- _Kurze Aufgabe 1_
Schreibe aus dem Text über Barack Obama den Abschnitt von „Mal sehen: Das“ bis „in einem Wiedervorlageordner.“ wortgetreu ab.
- _Kurze Aufgabe 2_
Wie viele Zuhörer lauschten laut dem Text über Barack Obama seiner Rede im Juli 2008 unter der Berliner Siegessäule?

- _Seitentext_
************

Hat Barack Obama die hohen Erwartungen erfüllt? Für die Beurteilung seiner Leistungen ist nicht entscheidend, was er getan, sondern was er vermieden hat.

Als Barack Obama im Juli 2008 unter Berlins Siegessäule sprach, lauschten 200000 schwitzende Zuhörer einem Mann, dem sie zutrauten, die Menschheit in eine bessere und friedlichere Welt zu führen. Niemand pfiff, als der Kandidat für das Präsidentenamt forderte, nicht nur die USA, sondern auch die Europäer, die Deutschen, müssten mehr beitragen zum Kampf gegen das Böse: mehr Geld, mehr Waffen, mehr Soldaten. „Ein Wechsel in der Führung in Washington wird die Belastungen nicht beseitigen. In diesem Jahrhundert sind Amerikaner und Europäer aufgerufen, mehr zu tun, nicht weniger.“ Hätte George W. Bush diese Sätze gesprochen, ein Pfeifkonzert wäre ihm sicher gewesen.

Acht Jahre später und wenige Monate vor Ende der Ära Obama sind nicht wenige Menschen, auch Deutsche, unzufrieden mit dem Präsidenten der Vereinigten Staaten von Amerika, der – so der Eindruck – nur wenige seiner Versprechen einlösen konnte. Barbara Junge schrieb schon Ende des vorigen Jahres in der Berliner Zeitung Der Tagesspiegel, Obama habe in der Welt „nicht viel ausgerichtet“. Dafür gebe es seit einigen Monaten im Weißen Haus eine „gender-neutrale“ Toilette. Und so spottete sie: „Ist das schon ein Vermächtnis?“

Mal sehen: Das menschenrechtswidrige Gefangenenlager in Guantánamo ist noch immer in Betrieb. In den USA wird weiter nach Herzenslust geballert. Die Spannungen zwischen Schwarzen und Weißen sind gewachsen, was nicht nur die Opfer von polizeilicher Willkür belegen; die Folgen der Globalisierung bekommen auch in den USA zuvörderst die ärmeren Schichten zu spüren, wachsende soziale Ungleichheit und den Verlust von Arbeitsplätzen. Und Obamas Vision von einer Welt ohne Atomwaffen – von der friedensbewegten deutschen Öffentlichkeit freudig begrüßt – ist inzwischen im Archiv gelandet, günstigstenfalls in einem Wiedervorlageordner.

************

- _Auflistung_
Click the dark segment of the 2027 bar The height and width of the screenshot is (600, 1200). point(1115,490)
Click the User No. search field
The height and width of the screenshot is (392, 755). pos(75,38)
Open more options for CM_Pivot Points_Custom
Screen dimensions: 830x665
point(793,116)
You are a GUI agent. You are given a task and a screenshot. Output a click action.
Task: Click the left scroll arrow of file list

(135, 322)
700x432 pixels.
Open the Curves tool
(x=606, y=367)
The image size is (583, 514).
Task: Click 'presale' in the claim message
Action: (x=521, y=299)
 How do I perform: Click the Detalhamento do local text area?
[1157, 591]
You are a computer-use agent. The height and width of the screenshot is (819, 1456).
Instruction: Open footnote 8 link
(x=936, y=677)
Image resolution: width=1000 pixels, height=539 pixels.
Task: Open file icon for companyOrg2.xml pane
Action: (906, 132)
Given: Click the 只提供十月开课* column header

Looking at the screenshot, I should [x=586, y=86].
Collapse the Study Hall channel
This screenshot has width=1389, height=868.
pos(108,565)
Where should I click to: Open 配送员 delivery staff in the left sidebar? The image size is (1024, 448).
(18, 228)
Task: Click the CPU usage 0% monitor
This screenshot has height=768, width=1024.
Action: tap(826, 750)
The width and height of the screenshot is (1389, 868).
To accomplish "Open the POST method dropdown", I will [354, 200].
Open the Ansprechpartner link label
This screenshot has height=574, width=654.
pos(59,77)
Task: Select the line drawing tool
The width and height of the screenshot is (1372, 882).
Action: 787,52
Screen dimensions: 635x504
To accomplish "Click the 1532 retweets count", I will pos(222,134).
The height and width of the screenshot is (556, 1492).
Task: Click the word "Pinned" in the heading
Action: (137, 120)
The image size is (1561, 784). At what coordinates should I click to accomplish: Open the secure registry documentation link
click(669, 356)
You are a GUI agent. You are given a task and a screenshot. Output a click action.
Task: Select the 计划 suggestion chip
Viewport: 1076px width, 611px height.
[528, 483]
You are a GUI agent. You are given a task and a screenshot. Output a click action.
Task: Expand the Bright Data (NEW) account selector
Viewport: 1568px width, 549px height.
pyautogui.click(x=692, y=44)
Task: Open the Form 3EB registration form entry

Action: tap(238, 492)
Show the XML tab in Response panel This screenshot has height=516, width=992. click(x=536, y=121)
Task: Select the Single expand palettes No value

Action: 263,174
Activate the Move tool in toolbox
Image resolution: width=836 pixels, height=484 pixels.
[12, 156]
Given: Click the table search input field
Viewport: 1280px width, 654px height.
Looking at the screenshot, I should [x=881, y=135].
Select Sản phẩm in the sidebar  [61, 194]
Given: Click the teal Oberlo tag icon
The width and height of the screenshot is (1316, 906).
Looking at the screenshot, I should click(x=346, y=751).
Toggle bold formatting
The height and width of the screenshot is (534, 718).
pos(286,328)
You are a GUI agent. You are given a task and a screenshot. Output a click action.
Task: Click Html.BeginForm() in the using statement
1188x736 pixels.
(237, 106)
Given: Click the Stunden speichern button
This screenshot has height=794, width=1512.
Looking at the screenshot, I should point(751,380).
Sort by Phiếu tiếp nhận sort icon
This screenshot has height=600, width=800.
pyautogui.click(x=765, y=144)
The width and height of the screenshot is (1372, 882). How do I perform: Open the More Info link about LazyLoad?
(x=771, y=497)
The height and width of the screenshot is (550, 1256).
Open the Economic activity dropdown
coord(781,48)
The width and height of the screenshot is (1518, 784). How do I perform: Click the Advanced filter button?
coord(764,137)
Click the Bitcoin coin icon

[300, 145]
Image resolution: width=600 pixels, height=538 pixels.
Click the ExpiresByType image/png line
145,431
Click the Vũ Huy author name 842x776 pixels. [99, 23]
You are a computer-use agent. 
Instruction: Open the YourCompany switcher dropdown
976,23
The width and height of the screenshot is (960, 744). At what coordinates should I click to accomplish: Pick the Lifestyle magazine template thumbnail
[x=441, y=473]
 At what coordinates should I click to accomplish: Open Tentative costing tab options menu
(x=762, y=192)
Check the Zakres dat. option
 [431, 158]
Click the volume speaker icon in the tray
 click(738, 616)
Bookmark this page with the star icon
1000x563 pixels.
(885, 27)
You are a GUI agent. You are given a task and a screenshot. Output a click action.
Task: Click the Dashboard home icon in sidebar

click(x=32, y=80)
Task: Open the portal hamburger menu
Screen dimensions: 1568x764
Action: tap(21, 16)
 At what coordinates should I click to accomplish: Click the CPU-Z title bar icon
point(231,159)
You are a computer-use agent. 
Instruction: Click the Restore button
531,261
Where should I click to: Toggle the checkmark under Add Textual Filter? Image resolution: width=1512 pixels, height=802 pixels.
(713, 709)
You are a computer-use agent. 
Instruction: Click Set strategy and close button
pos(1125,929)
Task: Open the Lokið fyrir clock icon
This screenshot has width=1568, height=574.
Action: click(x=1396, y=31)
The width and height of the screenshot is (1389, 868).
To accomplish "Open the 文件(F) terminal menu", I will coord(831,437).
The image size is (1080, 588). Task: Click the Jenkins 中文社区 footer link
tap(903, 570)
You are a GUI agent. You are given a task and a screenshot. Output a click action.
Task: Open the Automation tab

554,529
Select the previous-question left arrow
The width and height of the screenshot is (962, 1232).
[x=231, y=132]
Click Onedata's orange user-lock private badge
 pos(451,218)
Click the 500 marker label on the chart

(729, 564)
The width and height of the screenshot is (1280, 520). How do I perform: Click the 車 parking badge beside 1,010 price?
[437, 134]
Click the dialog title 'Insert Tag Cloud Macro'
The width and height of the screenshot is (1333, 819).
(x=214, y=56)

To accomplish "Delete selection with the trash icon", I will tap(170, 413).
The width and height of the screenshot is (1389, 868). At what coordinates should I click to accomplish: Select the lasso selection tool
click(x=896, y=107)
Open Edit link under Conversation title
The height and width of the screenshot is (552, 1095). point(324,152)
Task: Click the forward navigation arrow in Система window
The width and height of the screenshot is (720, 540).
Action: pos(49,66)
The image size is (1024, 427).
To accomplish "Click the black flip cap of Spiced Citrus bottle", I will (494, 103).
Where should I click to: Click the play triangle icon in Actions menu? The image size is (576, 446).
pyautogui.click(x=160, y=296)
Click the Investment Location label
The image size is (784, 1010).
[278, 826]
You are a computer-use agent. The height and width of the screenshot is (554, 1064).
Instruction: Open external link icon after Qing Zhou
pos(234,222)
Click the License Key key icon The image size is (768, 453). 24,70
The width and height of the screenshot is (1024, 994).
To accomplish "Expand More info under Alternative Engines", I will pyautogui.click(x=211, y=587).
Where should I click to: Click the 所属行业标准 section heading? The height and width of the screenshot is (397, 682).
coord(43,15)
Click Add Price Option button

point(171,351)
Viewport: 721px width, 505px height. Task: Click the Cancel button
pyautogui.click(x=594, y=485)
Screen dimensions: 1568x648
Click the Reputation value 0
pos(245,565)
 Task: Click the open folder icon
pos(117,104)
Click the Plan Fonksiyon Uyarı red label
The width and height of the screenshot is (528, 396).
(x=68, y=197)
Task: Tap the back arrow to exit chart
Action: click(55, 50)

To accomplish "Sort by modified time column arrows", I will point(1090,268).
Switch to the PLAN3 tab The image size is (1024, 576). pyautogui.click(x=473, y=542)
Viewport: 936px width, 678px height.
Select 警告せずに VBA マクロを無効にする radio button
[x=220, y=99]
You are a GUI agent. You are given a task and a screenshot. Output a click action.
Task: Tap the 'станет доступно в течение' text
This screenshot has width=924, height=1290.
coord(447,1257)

************

- _Vollständige Ausgabe 1_
Mal sehen: Das menschenrechtswidrige Gefangenenlager in Guantánamo ist noch immer in Betrieb. In den USA wird weiter nach Herzenslust geballert. Die Spannungen zwischen Schwarzen und Weißen sind gewachsen, was nicht nur die Opfer von polizeilicher Willkür belegen; die Folgen der Globalisierung bekommen auch in den USA zuvörderst die ärmeren Schichten zu spüren, wachsende soziale Ungleichheit und den Verlust von Arbeitsplätzen. Und Obamas Vision von einer Welt ohne Atomwaffen – von der friedensbewegten deutschen Öffentlichkeit freudig begrüßt – ist inzwischen im Archiv gelandet, günstigstenfalls in einem Wiedervorlageordner.

- _Vollständige Ausgabe 2_
200000 Zuhörer.